(Stored data entries)
###
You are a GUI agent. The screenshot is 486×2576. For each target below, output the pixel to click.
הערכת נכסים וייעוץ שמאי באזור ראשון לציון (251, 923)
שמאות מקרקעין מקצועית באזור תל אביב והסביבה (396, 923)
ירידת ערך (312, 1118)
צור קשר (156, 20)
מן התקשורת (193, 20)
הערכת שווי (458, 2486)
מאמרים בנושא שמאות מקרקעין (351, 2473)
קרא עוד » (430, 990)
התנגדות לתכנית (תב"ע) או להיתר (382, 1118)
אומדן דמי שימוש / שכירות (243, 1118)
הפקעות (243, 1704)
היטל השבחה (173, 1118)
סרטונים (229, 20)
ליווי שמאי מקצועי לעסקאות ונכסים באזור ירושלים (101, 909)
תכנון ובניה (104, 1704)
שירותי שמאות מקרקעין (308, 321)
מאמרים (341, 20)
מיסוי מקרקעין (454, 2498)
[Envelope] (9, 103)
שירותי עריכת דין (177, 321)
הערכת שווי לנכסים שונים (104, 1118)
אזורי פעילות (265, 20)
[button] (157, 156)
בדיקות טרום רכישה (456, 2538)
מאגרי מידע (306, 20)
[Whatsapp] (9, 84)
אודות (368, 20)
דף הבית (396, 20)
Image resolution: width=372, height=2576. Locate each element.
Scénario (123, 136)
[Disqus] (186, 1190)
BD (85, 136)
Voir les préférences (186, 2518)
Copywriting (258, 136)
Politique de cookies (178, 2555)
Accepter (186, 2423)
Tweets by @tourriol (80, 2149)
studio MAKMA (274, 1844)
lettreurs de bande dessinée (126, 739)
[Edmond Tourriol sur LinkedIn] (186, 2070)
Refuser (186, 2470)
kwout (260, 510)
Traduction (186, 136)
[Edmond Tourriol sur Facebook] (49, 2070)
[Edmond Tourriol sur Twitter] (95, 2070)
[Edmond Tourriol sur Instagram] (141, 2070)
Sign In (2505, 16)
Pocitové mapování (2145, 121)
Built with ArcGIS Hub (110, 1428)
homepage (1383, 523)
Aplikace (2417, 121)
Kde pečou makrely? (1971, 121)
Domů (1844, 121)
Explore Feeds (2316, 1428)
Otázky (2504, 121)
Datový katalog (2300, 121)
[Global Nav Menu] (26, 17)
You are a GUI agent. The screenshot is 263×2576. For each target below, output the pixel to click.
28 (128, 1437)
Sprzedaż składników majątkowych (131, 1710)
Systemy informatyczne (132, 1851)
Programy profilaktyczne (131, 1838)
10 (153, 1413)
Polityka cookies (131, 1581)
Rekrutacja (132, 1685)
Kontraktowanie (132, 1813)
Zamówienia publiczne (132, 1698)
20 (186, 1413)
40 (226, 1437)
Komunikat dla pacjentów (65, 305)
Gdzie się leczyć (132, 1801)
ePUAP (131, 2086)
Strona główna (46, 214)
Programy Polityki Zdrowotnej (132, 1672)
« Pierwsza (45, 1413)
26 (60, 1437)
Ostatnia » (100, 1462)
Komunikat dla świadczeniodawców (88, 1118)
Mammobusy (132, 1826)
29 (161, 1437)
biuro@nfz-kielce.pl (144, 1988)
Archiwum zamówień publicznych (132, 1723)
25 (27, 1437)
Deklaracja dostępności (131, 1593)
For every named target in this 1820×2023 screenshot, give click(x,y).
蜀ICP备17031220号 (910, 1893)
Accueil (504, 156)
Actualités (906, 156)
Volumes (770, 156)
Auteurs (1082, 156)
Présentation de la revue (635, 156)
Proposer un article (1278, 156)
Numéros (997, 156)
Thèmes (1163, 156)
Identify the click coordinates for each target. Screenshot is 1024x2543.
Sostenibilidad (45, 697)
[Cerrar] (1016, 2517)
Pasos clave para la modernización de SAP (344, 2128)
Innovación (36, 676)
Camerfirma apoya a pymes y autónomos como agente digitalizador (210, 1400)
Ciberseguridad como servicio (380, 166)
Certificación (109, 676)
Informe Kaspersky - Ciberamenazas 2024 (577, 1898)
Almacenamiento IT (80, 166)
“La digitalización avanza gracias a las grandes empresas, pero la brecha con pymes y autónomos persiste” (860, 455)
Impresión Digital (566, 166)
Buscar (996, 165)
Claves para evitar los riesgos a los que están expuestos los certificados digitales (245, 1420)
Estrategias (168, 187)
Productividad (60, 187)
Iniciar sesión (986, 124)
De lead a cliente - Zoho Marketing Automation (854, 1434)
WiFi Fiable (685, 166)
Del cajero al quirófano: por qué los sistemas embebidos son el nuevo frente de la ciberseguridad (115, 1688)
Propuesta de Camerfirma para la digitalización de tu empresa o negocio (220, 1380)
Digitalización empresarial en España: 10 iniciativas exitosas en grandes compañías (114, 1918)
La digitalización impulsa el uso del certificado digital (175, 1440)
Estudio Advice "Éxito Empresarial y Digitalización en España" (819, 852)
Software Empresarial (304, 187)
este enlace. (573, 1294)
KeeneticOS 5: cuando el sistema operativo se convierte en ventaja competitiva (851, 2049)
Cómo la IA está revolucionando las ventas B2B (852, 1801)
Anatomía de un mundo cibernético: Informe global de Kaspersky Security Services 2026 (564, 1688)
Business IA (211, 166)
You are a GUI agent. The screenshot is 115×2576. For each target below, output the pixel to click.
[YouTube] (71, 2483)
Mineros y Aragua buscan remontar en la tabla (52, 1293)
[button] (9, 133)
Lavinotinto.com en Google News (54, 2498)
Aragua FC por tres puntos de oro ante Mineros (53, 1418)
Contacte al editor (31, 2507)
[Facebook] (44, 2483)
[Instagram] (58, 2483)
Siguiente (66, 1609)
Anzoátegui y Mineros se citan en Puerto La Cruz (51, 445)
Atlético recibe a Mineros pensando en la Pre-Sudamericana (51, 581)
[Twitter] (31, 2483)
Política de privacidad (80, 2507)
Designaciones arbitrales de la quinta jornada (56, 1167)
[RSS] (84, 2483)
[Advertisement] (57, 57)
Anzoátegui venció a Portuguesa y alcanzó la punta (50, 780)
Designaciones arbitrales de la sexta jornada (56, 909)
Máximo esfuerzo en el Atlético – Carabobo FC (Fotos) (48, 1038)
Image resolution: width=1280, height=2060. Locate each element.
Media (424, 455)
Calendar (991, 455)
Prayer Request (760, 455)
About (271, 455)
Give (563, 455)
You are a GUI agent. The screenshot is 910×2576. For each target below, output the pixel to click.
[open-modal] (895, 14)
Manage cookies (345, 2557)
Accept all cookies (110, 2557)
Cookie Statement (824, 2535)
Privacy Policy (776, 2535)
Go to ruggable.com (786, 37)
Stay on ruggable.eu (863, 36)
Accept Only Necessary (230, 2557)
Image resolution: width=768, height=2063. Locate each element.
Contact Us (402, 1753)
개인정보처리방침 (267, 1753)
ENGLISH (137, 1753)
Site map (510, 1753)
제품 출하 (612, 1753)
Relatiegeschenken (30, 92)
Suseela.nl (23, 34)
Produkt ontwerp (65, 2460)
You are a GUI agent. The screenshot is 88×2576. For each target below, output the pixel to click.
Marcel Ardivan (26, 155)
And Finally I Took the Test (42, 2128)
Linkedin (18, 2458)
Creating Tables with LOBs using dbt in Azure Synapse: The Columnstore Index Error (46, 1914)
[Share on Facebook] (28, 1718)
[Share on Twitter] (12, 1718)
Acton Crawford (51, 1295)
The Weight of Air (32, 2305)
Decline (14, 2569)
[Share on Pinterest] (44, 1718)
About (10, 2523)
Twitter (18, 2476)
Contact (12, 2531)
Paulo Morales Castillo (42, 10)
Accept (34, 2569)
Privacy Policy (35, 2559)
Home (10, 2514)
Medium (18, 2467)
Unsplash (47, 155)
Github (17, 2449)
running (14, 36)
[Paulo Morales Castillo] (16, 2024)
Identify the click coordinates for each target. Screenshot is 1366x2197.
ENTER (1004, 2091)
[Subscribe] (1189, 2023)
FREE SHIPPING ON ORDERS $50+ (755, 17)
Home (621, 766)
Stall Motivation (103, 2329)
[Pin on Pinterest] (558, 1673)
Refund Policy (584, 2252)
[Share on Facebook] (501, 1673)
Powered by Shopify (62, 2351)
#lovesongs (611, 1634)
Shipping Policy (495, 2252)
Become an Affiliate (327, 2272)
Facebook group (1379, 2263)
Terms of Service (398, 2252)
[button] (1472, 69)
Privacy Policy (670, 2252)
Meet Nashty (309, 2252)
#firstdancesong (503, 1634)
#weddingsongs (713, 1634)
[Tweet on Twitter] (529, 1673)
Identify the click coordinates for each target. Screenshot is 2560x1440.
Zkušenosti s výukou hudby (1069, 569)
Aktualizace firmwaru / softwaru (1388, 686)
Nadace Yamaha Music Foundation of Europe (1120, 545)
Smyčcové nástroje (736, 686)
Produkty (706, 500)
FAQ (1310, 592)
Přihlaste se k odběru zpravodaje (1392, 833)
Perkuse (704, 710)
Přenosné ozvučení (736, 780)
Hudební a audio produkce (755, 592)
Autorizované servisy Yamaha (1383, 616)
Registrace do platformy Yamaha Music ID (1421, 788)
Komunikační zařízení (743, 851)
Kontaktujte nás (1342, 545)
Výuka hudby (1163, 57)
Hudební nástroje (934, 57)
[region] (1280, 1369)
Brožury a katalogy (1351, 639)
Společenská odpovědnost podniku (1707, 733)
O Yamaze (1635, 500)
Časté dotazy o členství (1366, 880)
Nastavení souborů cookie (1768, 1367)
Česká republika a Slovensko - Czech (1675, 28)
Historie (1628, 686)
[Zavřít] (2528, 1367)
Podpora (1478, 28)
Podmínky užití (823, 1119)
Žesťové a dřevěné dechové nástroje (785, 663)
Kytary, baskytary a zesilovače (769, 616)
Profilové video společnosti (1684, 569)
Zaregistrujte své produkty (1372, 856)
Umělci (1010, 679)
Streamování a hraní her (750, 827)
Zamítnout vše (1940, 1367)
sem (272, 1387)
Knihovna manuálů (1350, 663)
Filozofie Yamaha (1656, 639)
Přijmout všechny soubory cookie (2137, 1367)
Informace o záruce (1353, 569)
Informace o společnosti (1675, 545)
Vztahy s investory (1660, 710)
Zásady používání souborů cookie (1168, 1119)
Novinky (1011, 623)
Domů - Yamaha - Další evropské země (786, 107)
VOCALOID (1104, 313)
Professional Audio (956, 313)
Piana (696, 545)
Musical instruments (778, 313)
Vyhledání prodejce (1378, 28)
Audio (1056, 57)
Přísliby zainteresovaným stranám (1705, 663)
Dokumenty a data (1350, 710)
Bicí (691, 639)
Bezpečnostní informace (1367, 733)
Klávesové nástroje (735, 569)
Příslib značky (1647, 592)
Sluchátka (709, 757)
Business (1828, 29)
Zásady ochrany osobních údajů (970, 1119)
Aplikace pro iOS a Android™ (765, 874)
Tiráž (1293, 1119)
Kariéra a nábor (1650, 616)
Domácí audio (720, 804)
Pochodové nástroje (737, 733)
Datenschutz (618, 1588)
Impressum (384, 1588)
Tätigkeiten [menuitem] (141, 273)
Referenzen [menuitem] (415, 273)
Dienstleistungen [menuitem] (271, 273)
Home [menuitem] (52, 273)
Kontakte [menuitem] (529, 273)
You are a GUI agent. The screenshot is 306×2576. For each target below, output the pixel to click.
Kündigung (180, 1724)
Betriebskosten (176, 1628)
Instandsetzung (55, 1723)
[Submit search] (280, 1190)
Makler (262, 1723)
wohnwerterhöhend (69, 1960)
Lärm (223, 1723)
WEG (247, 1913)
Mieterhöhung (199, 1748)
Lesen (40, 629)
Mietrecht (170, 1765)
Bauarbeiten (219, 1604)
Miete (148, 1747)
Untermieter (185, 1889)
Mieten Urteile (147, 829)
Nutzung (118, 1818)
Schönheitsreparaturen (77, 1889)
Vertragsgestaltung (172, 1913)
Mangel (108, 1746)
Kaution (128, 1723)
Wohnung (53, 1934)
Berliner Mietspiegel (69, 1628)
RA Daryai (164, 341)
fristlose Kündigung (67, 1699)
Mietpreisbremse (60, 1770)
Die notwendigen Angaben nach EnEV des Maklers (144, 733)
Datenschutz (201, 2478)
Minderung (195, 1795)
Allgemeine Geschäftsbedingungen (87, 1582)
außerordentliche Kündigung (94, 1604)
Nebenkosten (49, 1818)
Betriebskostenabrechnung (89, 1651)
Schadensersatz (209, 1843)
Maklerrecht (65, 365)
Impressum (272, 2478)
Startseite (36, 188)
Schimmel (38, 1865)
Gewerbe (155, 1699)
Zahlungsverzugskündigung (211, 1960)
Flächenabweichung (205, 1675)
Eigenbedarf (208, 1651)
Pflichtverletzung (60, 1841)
###
→ EXERCISE DIRECTIONS
Could you restate, word for word, the lines above from the one with "Archiwum zamówień publicznych (132, 1723)" to the one with "Buscar (996, 165)", both included?

→ ANSWER SECTION
Archiwum zamówień publicznych (132, 1723)
25 (27, 1437)
Deklaracja dostępności (131, 1593)
For every named target in this 1820×2023 screenshot, give click(x,y).
蜀ICP备17031220号 (910, 1893)
Accueil (504, 156)
Actualités (906, 156)
Volumes (770, 156)
Auteurs (1082, 156)
Présentation de la revue (635, 156)
Proposer un article (1278, 156)
Numéros (997, 156)
Thèmes (1163, 156)
Identify the click coordinates for each target. Screenshot is 1024x2543.
Sostenibilidad (45, 697)
[Cerrar] (1016, 2517)
Pasos clave para la modernización de SAP (344, 2128)
Innovación (36, 676)
Camerfirma apoya a pymes y autónomos como agente digitalizador (210, 1400)
Ciberseguridad como servicio (380, 166)
Certificación (109, 676)
Informe Kaspersky - Ciberamenazas 2024 (577, 1898)
Almacenamiento IT (80, 166)
“La digitalización avanza gracias a las grandes empresas, pero la brecha con pymes y autónomos persiste” (860, 455)
Impresión Digital (566, 166)
Buscar (996, 165)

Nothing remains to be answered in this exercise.